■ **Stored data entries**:
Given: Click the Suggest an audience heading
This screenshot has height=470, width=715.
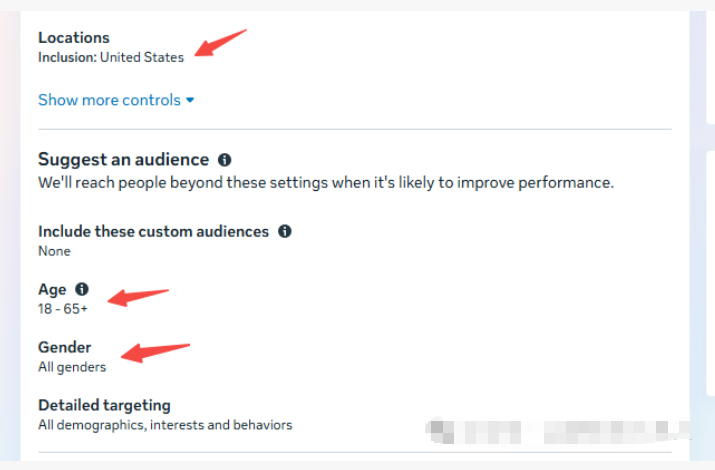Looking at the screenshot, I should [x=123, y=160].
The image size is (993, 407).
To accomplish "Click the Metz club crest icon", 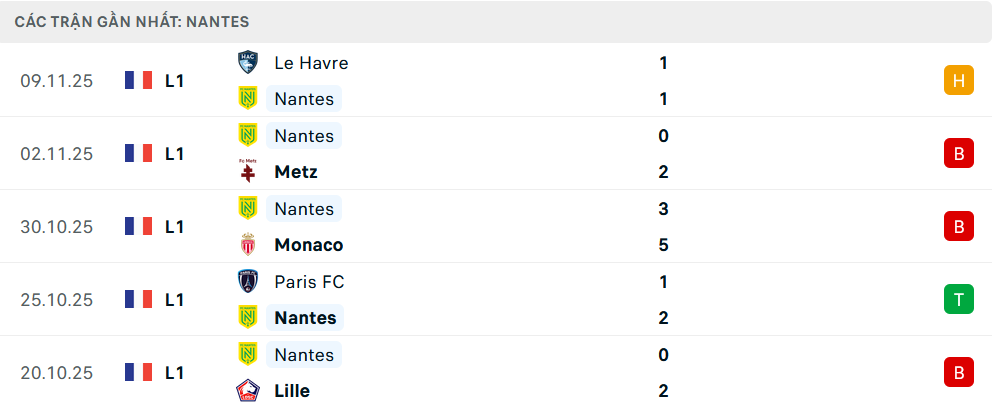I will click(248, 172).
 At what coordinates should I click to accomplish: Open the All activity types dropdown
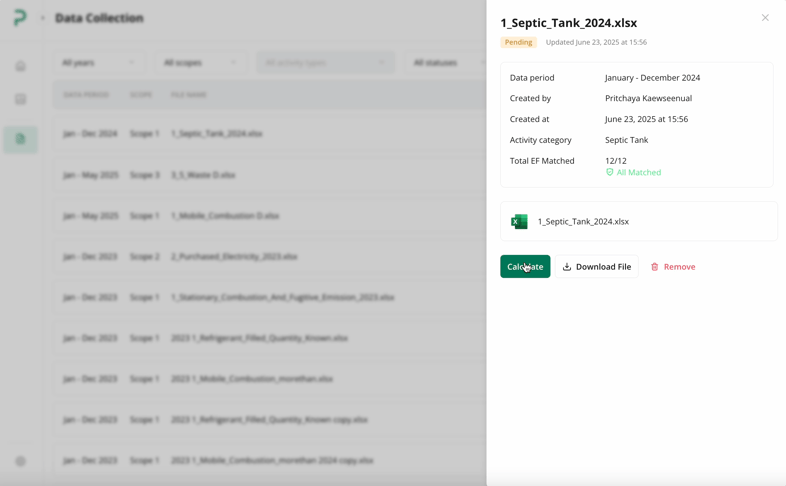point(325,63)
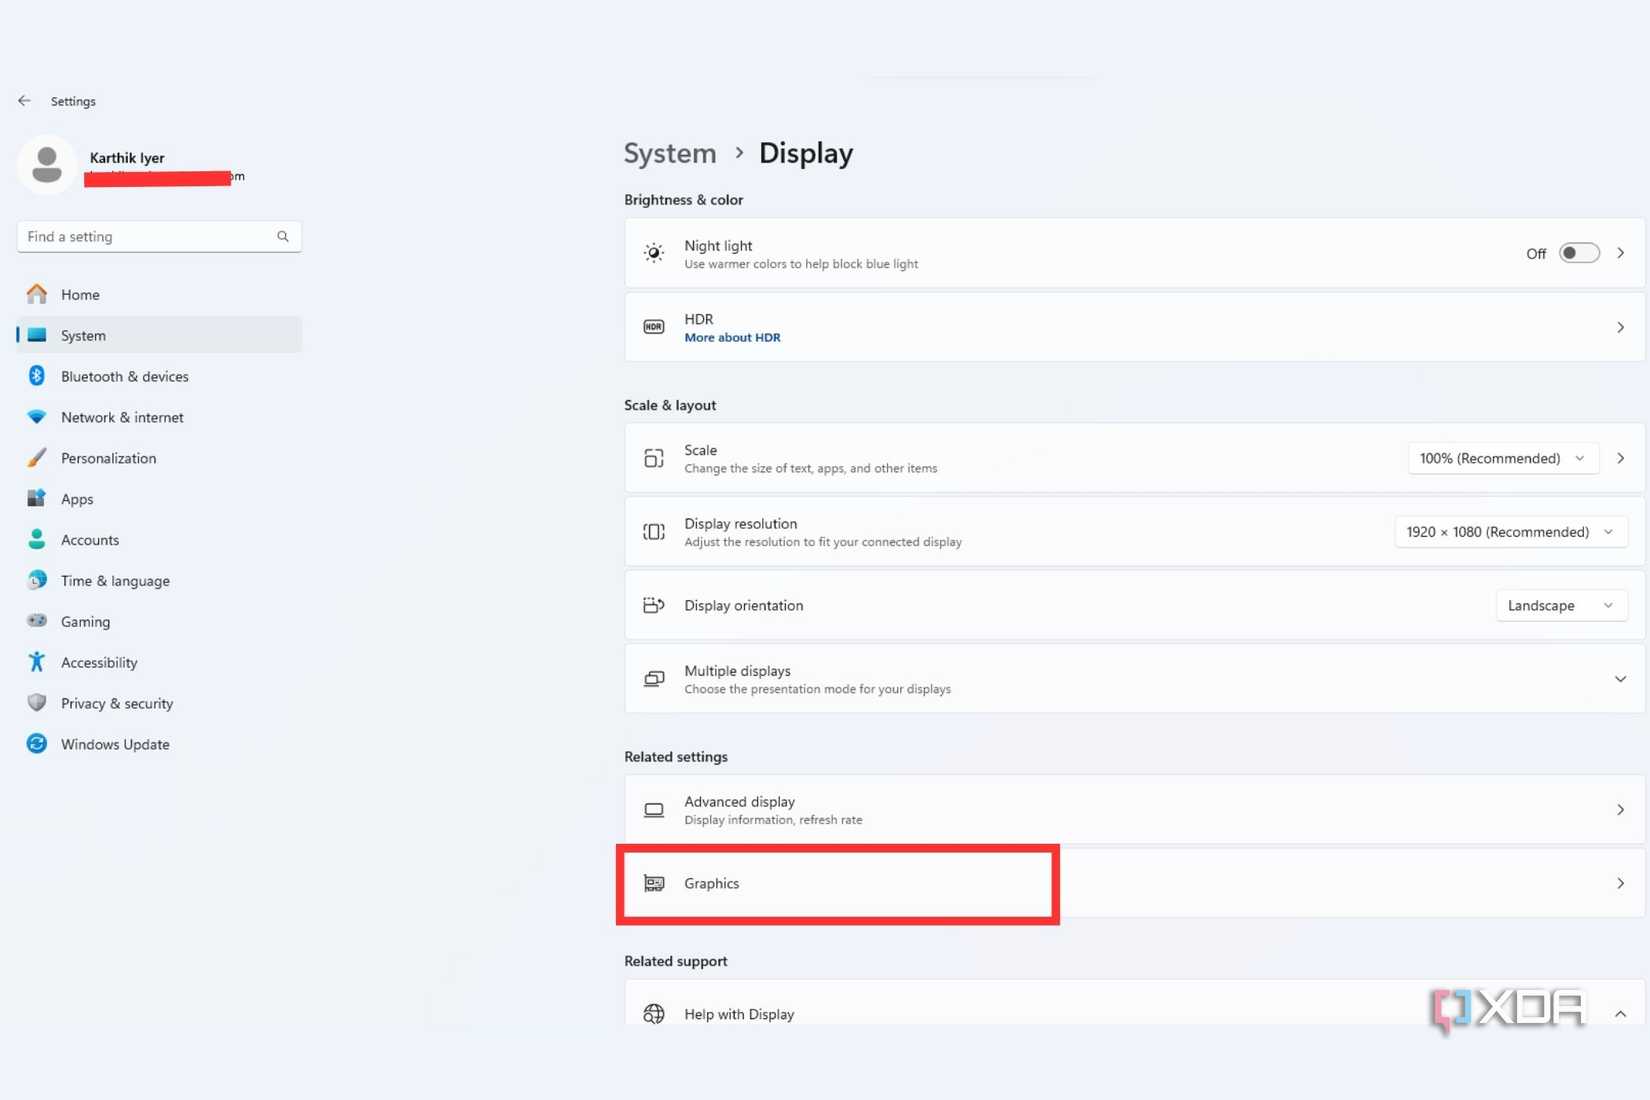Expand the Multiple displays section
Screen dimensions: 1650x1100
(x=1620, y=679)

■ **What to do**: Where the line containing "At what coordinates" appears in the data above, begin there and output every line through the last, exactly and without pictures.

■ **Answer for this exercise**:
 At what coordinates should I click to accomplish: Open the All activity types dropdown
point(325,63)
Expand the Multiple displays section
Screen dimensions: 1650x1100
(x=1620, y=679)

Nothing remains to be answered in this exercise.